Dio un paso hacia la puerta, pero se detuvo y volvió a sentarse. Cogió las cartas y las barajó, cortó y apiló una y otra vez mientras escuchaba los ruidos procedentes de la calle adoquinada que indicaban la partida del carruaje. El sonido de una puerta que se cerraba de un portazo, los gritos del cochero a los caballos, los consejos y advertencias de los lugareños entre el ruido metálico de las herraduras de los animales y el chirrido de las ruedas sobre las piedras, fueron desapareciendo para dar paso a la conversación de los congregados en la calle mientras el vehículo salía de debajo de la reja de la puerta. S.T. arqueó la baraja y la lanzó volando sobre la mesa al tiempo que profería una maldición. Se levantó y se sirvió otra copa mientras contemplaba el montón desperdigado de cartas. Justo cuando el jaleo de abajo comenzaba a disminuir, la calle volvió a llenarse del ruido de cascos de caballos. S.T. se volvió hacia el balcón para escuchar con su oído bueno. No consiguió sacar nada en claro de los nuevos gritos y chillidos de las mujeres así que, olvidando al fin su orgullo, salió al balcón para ver si eran ellos que volvían.

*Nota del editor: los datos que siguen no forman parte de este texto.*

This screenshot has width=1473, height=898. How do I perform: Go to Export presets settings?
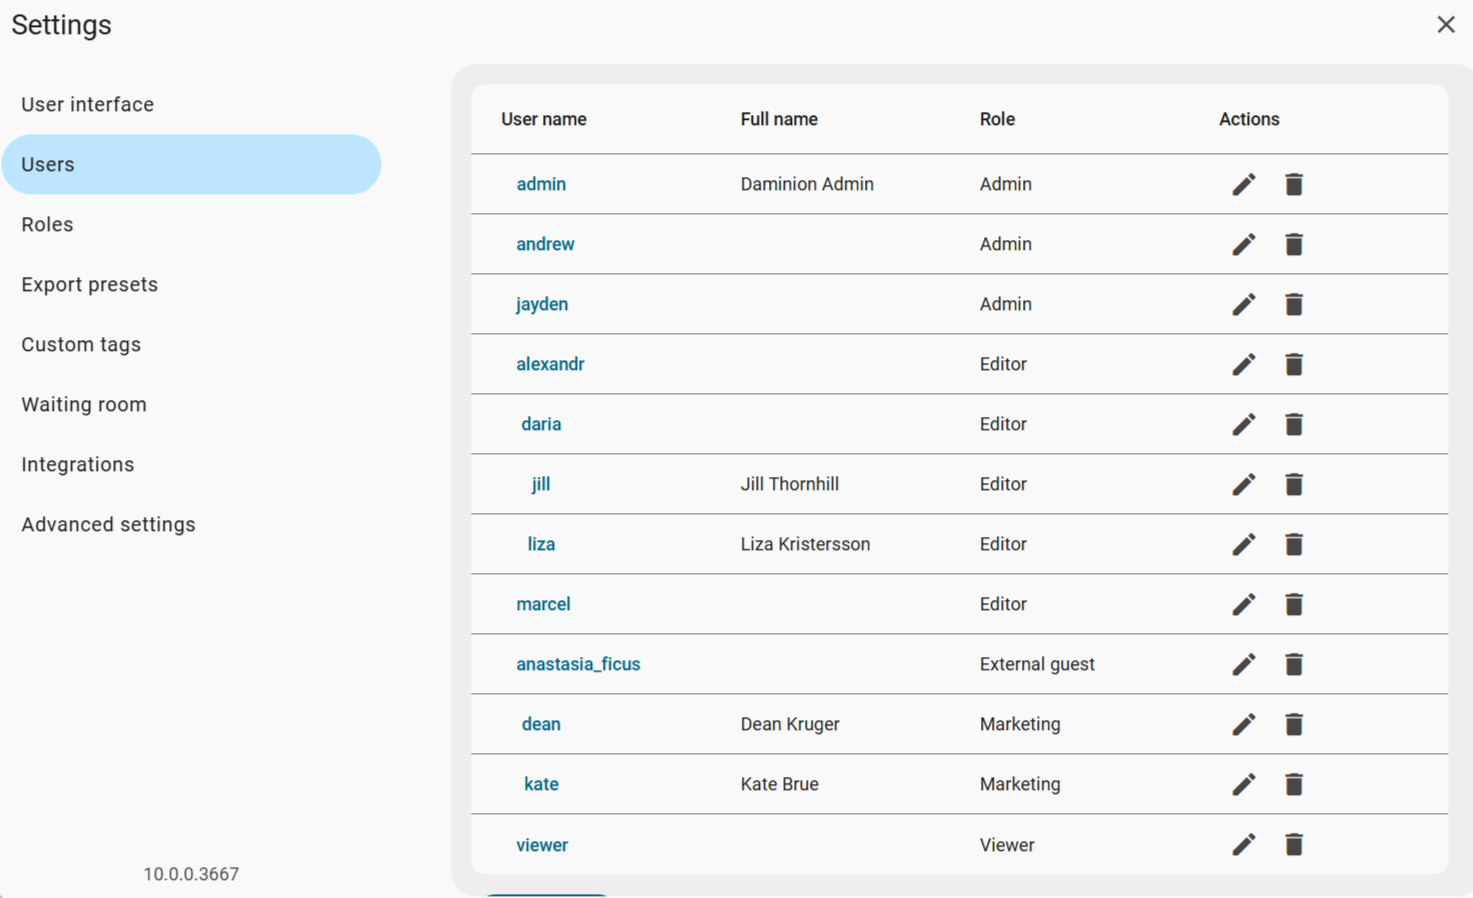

Pero no era el carruaje del conde. La empinada calle se llenó de soldados de caballería que procedían de la dirección opuesta, del lado francés de la frontera. Los caballos daban vueltas y se empinaban ante la multitud de lugareños reunidos. S.T. reconoció de pronto al teniente francés del puesto fronterizo, que apuntaba con su mosquete al carruaje del conde. El sonido del disparo resonó por el estrecho abismo de la calle; a continuación, la tropa se abrió paso entre la gente y partió al galope por el puente en la misma dirección que había tomado el vehículo. Marc entró corriendo en el salón.

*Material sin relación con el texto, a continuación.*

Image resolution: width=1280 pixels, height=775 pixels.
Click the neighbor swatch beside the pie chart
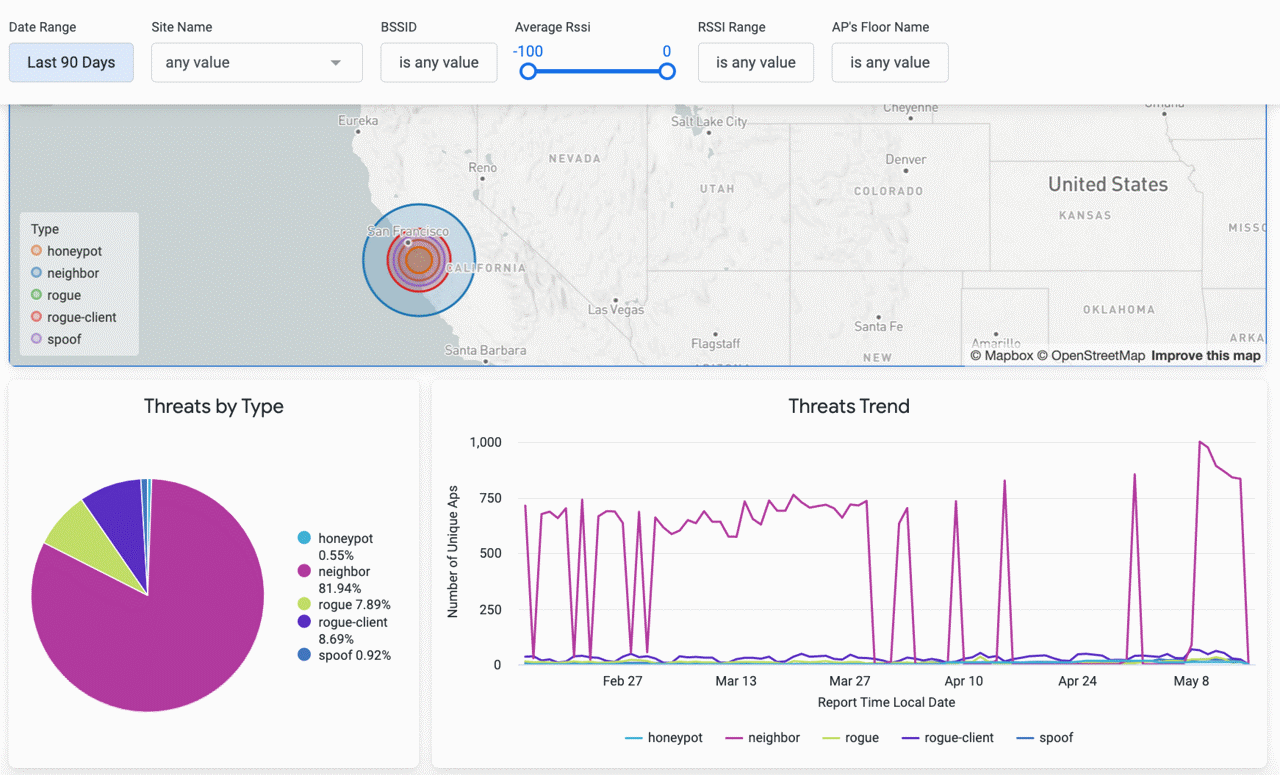click(305, 571)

– ¡Se os ha escapado! -exclamó mientras se dirigía a toda prisa al balcón. Se asomó por la baranda agitando el puño al último de los soldados a caballo-. ¡Zopencos borrachos! ¡Se os ha escapado por un pelo! -Marc lanzó un resoplido de rabia y se apartó del balcón mientras miraba a S.T. y negaba con la cabeza-. Zut! Por lo menos nosotros hemos hecho todo lo que hemos podido, vos y yo. Lo de las cartas ha sido una gran inspiración, mon ami. Pero nunca podrán cogerlo a este lado de la frontera. Y ese pobre idiota, el anglais, ¿por qué no habéis evitado que se fuera con ellos? ¡Ay, esos cachorrillos que quieren ser héroes! A saber qué será de él.

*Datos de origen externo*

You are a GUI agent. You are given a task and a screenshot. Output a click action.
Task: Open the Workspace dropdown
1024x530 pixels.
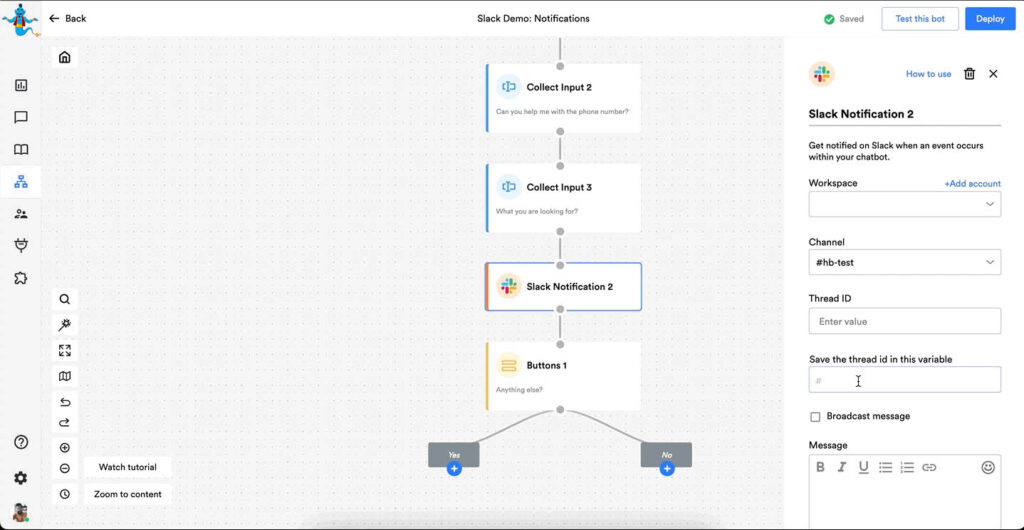(904, 204)
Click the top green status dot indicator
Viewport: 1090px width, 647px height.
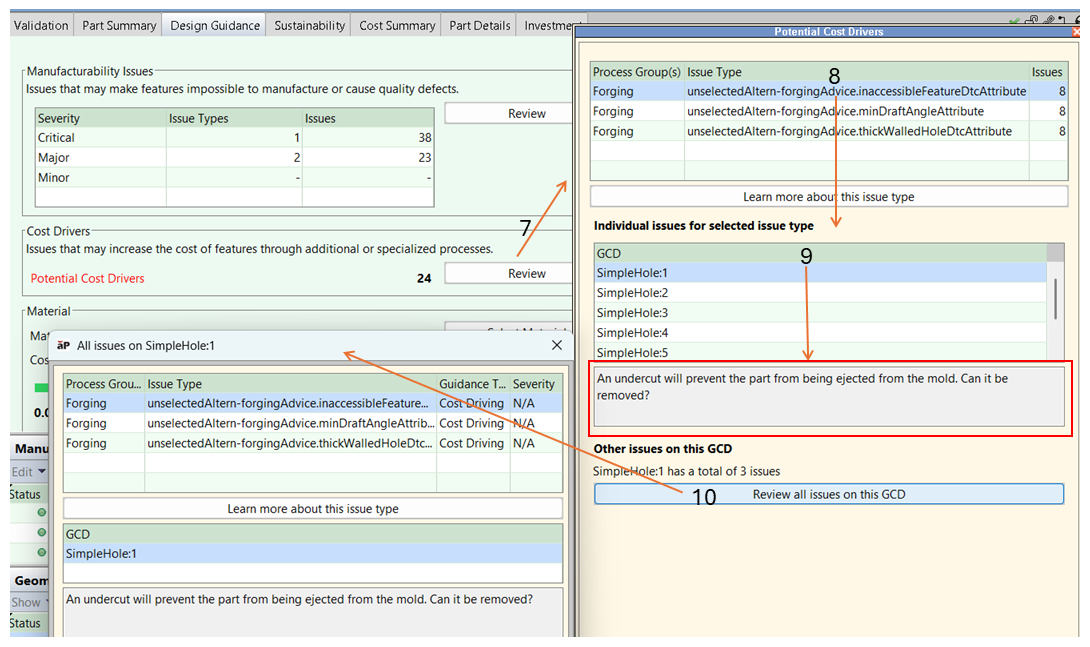pyautogui.click(x=42, y=513)
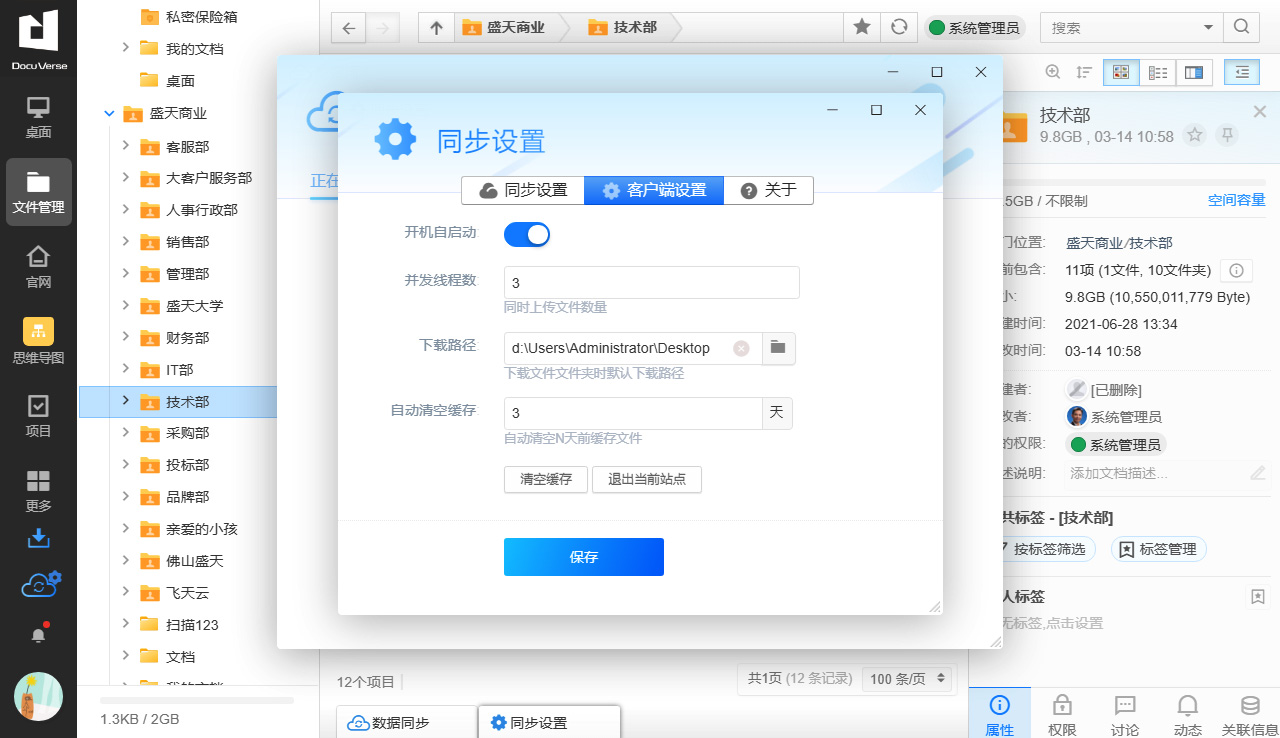Toggle the 开机自启动 switch off

pos(527,234)
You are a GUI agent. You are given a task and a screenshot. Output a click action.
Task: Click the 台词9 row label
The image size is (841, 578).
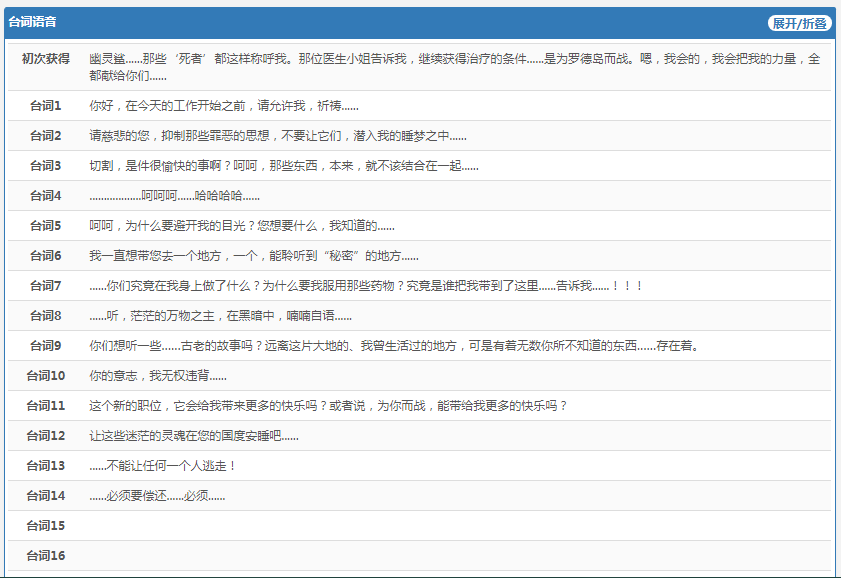(x=46, y=346)
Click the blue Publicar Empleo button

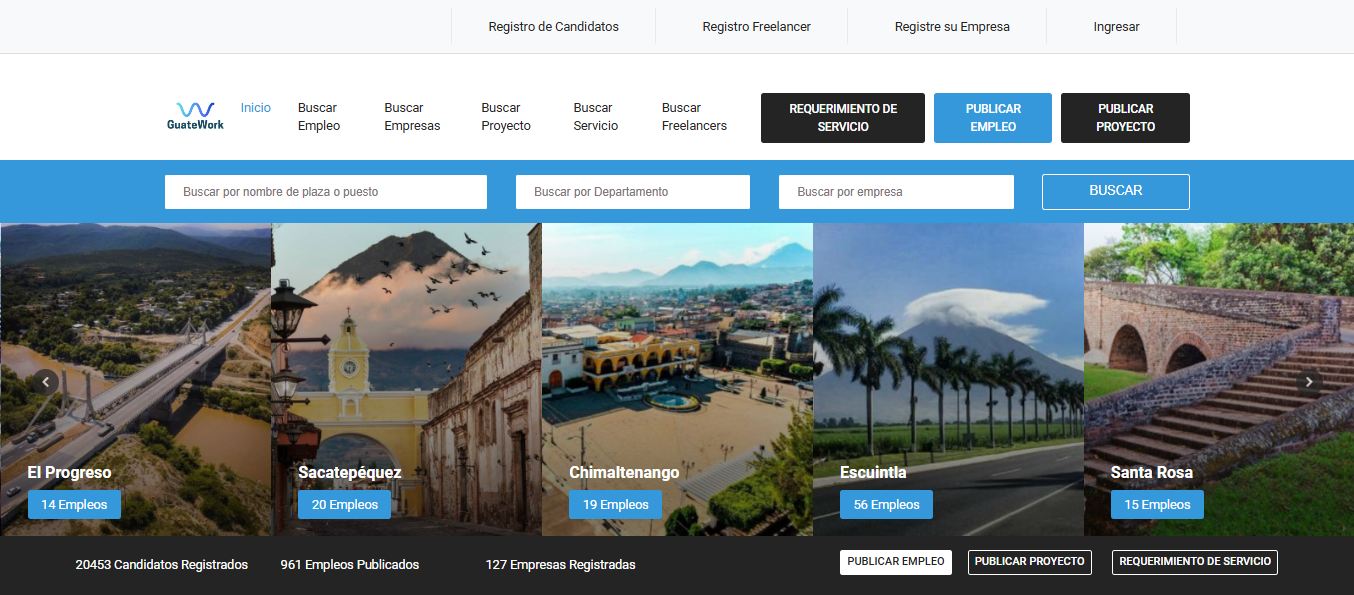(x=993, y=118)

– ¿Qué será de él? -repitió S.T.-. Pero ¿qué ocurre? ¿Persiguen a Mazan por algo?
Marc lo miró, asombrado.
– ¿Es que no lo sabéis?
– ¿Saber qué? -exclamó S.T.
– ¡El conde de Mazan, dice que es! ¡Menudo pájaro! Monsieur, él y su sirviente, Latour, fueron condenados a la hoguera hace un mes en Marsella. Por blasfemia y… -Marc bajó el tono de voz hasta hablar en susurros-, sodomía. -Negó con la cabeza mientras disfrutaba con lo que estaba contando-. Y también por el intento de asesinato de dos chicas jóvenes. No es ningún conde, amigo mío. Es Sade. El marqués de Sade.